Lay out the lines of the entries below as a Markdown table with the columns "Row" and "Line", numbering each row and leaving out blank lines. Begin at the line that has "Tap the 'Não fazer nada' box" and stop after the line that has "(x=283, y=191)", including only those lines.

# DATASET EXCERPTS
● ● ● ●

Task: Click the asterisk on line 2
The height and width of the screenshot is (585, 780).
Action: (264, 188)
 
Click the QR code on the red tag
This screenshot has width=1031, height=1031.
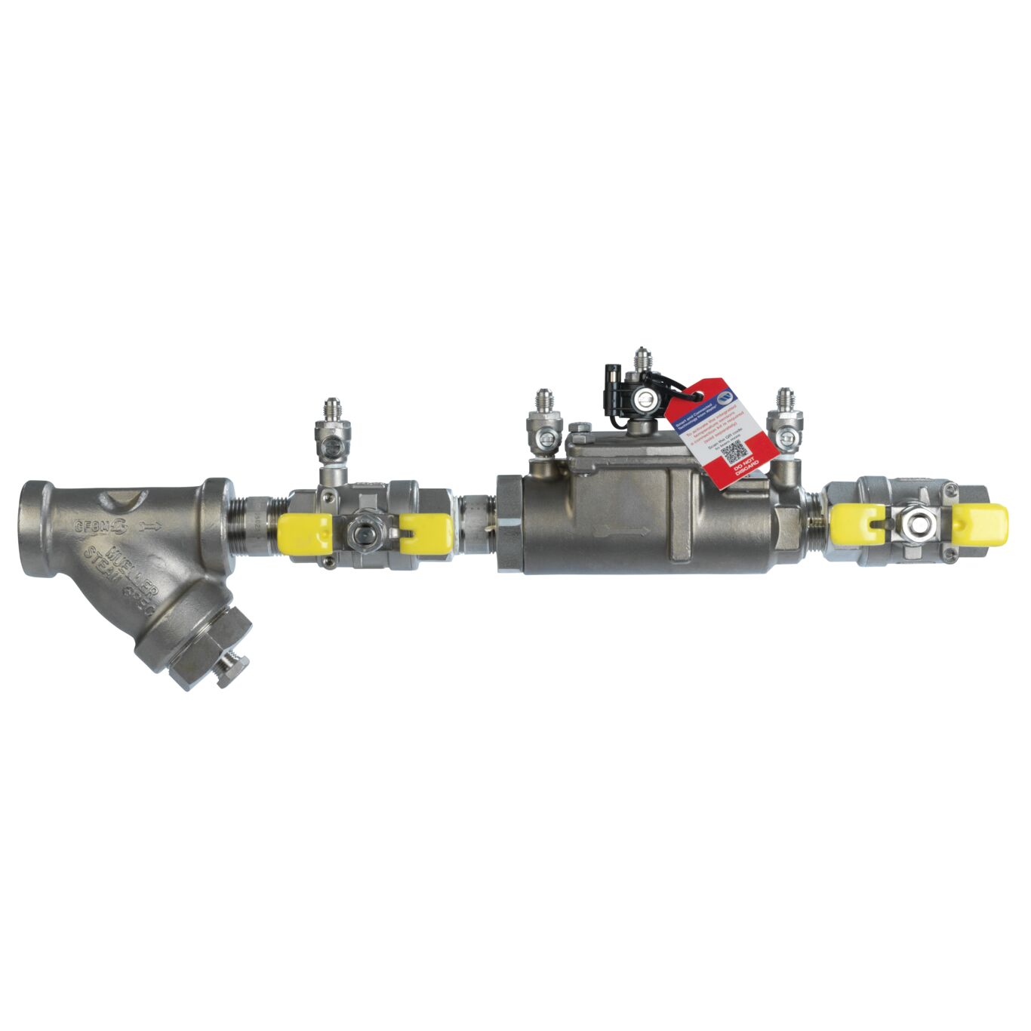(x=735, y=453)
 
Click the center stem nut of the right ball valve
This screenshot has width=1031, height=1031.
(x=917, y=522)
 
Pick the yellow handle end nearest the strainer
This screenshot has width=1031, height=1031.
(x=304, y=533)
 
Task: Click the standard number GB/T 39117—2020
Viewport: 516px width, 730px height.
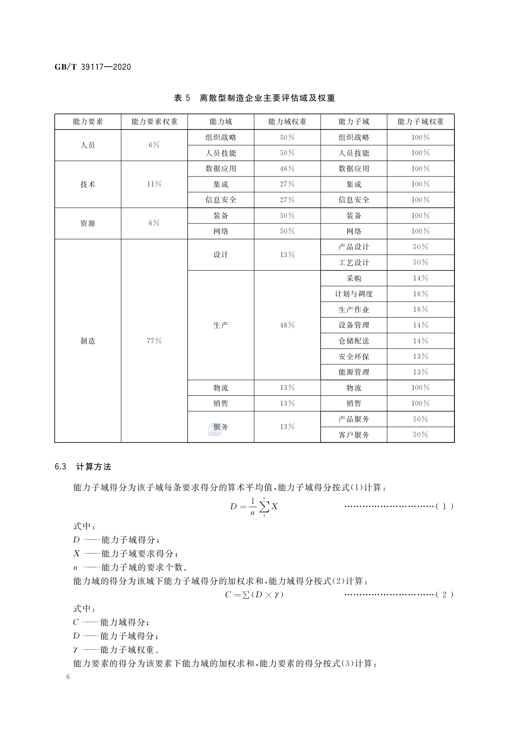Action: click(93, 67)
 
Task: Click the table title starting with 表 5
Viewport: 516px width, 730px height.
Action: click(254, 98)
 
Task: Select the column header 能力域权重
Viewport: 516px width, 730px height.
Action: click(287, 122)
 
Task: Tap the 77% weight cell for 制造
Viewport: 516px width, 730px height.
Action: click(154, 341)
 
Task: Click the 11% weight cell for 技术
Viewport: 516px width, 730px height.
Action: click(154, 184)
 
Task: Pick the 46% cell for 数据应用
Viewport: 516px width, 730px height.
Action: click(287, 169)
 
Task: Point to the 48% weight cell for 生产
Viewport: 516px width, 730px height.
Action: click(287, 325)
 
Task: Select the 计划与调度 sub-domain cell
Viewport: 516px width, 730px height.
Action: click(354, 294)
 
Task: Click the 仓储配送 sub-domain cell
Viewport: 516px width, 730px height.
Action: click(354, 341)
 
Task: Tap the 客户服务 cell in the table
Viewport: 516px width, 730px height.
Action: click(354, 435)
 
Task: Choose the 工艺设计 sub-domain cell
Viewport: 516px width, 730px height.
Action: click(354, 263)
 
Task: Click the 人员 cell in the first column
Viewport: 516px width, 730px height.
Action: click(88, 145)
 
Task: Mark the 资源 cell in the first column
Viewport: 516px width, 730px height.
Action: click(88, 223)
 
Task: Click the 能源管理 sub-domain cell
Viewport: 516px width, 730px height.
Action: click(354, 372)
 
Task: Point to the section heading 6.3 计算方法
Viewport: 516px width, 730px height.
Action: click(83, 467)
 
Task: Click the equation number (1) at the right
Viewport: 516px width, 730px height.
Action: click(444, 507)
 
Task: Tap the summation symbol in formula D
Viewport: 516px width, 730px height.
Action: click(264, 507)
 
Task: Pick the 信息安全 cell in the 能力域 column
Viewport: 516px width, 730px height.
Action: click(221, 200)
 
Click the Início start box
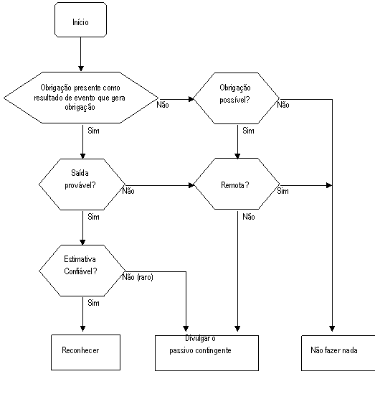(x=80, y=19)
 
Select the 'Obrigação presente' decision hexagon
(x=81, y=98)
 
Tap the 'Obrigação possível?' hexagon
(x=236, y=98)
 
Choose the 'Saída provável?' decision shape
(x=82, y=184)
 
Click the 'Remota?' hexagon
(x=236, y=184)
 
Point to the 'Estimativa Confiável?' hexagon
(x=82, y=271)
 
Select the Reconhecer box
(x=85, y=352)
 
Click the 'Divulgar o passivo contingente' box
(x=207, y=353)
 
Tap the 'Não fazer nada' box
(x=338, y=353)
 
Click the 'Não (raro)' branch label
(x=138, y=277)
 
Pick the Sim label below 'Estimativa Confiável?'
(x=94, y=303)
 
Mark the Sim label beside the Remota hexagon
(x=283, y=191)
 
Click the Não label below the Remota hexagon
(x=249, y=217)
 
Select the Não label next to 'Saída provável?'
(x=128, y=191)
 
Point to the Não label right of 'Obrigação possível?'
(x=283, y=105)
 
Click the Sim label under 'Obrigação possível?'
(x=248, y=131)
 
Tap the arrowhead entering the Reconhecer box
(x=82, y=329)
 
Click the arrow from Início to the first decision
(x=80, y=54)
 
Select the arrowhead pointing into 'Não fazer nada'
(x=332, y=329)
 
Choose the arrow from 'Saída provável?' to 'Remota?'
(x=159, y=185)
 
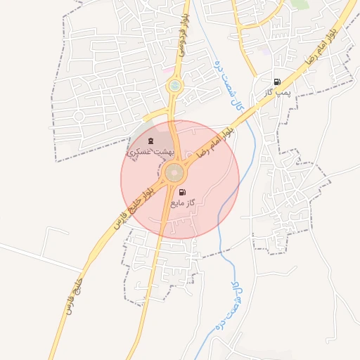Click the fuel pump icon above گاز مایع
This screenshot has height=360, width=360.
182,192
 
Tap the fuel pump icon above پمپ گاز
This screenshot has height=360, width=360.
277,82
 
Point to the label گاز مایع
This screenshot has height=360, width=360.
182,203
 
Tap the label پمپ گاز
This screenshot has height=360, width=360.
277,92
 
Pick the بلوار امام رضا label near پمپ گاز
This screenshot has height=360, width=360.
319,49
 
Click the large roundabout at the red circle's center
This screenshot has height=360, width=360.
175,172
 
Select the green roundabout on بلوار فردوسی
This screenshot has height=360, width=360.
173,86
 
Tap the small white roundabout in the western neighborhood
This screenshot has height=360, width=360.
79,115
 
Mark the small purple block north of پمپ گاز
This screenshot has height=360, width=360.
266,51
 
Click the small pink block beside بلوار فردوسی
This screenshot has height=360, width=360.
166,71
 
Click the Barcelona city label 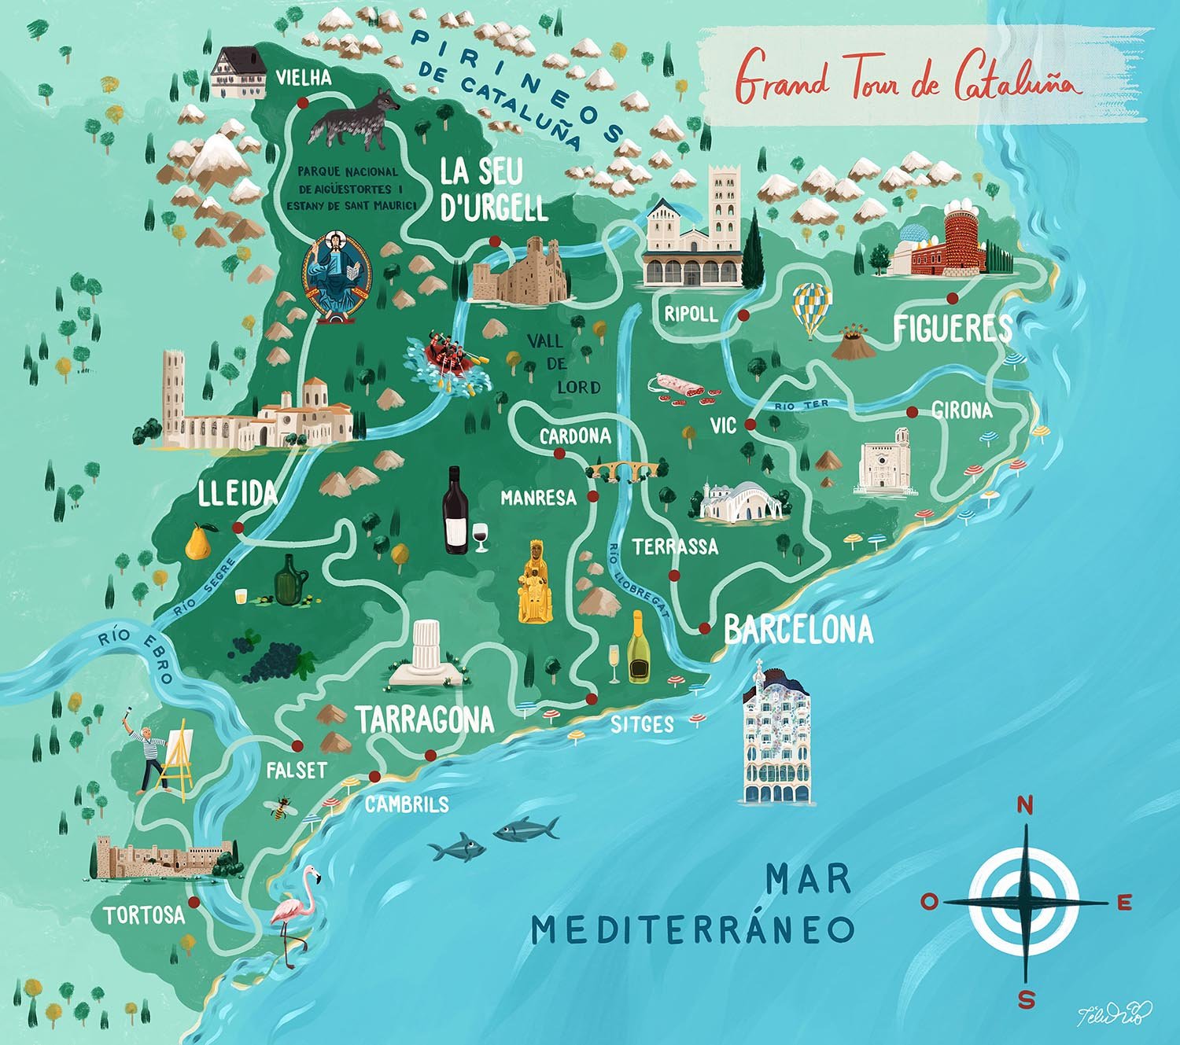798,630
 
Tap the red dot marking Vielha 302,102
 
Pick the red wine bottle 454,512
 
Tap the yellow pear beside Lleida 199,542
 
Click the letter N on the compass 1025,805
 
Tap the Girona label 961,410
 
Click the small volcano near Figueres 851,343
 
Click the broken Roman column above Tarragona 427,654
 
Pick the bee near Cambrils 279,808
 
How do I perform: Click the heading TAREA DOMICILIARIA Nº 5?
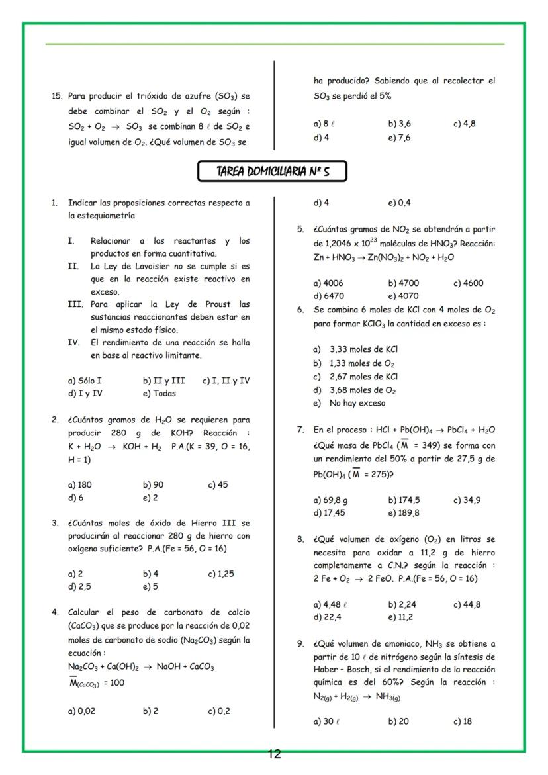[x=273, y=172]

● ● ● ●

# FINISHED EXERCISE
| Row | Line |
|---|---|
| 1 | Tap the 'Não fazer nada' box |
| 2 | (x=338, y=353) |
| 3 | Click the 'Não (raro)' branch label |
| 4 | (x=138, y=277) |
| 5 | Pick the Sim label below 'Estimativa Confiável?' |
| 6 | (x=94, y=303) |
| 7 | Mark the Sim label beside the Remota hexagon |
| 8 | (x=283, y=191) |